Advanced Computer Architecture Supervision 3
Recommended reading
Computer Architecture: A Quantitative Approach (5th edition) by Hennessy and Patterson:
- Chapter 2: Memory Hierarchy Design
- Appendix G: Vector Processors in More Depth
(Previous editions are also fine but may have different chapter names/numbers.)
Exercises
- Briefly describe the differences between coarse-grained, fine-grained and simultaneous multithreading.
- Describe one technique for reducing the thread switch penalty in a coarse-grained multithreaded processor.
- What are the advantages of exploiting Thread-Level Parallelism (TLP) in addition to Instruction-Level Parallelism (ILP)?
- 2020 Paper 9 Question 4, parts b) and c) only
- 2014 Paper 7 Question 5, all except part d)
- 2008 Paper 7 Question 5
- A naive programmer writes the following code for performing the matrix multiply-add function C=AB+C on square matrices:
for (i=0; i<N; ++i) { for (j=0; j<N; ++j) { for (k=0; k<N; ++k) { C[k][i] = C[k][i] + ( A[k][j] * B[j][i] ); } } }
(Where X[v][u] refers to the element in row v, column u.
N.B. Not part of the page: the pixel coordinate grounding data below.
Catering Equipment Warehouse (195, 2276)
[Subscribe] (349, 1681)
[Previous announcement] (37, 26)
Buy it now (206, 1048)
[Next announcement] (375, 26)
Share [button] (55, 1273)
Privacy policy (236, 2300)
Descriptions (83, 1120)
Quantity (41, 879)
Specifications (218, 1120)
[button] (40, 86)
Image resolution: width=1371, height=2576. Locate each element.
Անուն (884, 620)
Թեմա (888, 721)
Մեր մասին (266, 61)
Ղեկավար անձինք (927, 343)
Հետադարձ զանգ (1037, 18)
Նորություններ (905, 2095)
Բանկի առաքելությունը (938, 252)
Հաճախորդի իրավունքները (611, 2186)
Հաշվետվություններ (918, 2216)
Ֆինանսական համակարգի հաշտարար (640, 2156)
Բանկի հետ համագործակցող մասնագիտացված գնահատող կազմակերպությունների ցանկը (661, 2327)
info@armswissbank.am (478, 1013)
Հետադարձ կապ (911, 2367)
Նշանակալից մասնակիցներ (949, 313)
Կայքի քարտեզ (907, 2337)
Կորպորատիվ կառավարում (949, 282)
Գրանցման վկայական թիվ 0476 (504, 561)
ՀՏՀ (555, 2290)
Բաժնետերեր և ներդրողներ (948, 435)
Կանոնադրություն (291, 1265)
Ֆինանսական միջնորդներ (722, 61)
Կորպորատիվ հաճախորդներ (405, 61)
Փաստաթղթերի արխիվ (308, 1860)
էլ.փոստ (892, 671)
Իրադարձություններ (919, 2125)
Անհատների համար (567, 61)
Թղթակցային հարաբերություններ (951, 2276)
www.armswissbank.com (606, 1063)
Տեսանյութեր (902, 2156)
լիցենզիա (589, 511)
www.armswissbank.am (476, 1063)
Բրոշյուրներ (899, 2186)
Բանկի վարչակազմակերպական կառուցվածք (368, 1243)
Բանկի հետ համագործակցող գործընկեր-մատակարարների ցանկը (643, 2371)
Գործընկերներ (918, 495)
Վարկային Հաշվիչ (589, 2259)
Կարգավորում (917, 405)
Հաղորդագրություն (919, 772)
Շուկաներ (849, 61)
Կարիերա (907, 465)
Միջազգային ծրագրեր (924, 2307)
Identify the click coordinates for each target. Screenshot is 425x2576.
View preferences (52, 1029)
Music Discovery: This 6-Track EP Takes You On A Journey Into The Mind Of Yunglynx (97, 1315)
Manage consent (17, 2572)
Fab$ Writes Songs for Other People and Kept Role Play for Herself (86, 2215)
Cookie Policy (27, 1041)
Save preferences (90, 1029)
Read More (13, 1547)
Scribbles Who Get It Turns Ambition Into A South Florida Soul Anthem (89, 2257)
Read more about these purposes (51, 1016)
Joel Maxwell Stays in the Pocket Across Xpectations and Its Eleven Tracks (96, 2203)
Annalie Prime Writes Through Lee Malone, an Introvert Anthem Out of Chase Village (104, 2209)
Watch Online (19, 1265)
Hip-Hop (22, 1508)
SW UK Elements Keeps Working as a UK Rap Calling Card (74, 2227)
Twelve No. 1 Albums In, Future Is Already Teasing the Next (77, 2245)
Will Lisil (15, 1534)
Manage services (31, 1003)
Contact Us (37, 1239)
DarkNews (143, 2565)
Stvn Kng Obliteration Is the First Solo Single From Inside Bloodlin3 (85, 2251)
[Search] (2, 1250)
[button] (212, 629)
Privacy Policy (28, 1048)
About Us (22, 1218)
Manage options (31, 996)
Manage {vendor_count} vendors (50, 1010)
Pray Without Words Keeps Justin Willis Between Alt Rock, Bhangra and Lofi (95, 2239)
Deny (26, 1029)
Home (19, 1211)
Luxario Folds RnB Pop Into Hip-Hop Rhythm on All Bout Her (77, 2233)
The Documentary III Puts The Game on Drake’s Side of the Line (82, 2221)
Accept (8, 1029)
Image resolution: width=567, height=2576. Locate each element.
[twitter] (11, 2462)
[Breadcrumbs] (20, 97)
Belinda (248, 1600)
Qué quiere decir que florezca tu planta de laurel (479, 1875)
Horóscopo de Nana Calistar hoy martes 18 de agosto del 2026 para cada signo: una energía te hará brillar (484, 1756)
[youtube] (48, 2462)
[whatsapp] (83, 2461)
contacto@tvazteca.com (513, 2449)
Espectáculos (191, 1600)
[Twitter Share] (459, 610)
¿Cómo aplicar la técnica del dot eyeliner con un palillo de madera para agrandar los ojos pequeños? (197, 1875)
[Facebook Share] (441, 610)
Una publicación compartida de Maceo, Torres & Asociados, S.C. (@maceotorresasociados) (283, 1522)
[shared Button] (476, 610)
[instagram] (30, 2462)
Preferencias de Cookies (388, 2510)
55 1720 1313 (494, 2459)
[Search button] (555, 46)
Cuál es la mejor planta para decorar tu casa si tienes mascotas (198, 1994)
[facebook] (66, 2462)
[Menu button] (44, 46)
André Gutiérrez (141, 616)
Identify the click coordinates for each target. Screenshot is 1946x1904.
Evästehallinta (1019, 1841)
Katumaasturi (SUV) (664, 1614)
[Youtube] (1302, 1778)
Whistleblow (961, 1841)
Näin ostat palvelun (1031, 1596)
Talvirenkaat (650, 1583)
Arrays are stored in memory row by row, i.e. X[0][0], X[0][1], X[0][2], ...X[0][N], X[1][0], ... etc.)- When used to multiply very large matrices, performance of the programmer’s algorithm is very poor. Explain what is happening.
- The algorithm can be improved simply by changing the order of the loops. Demonstrate how and why.
- Why can vector processors be particularly energy efficient when executing some types of program? In which situations might a vector processor perform worse than a simple pipelined processor?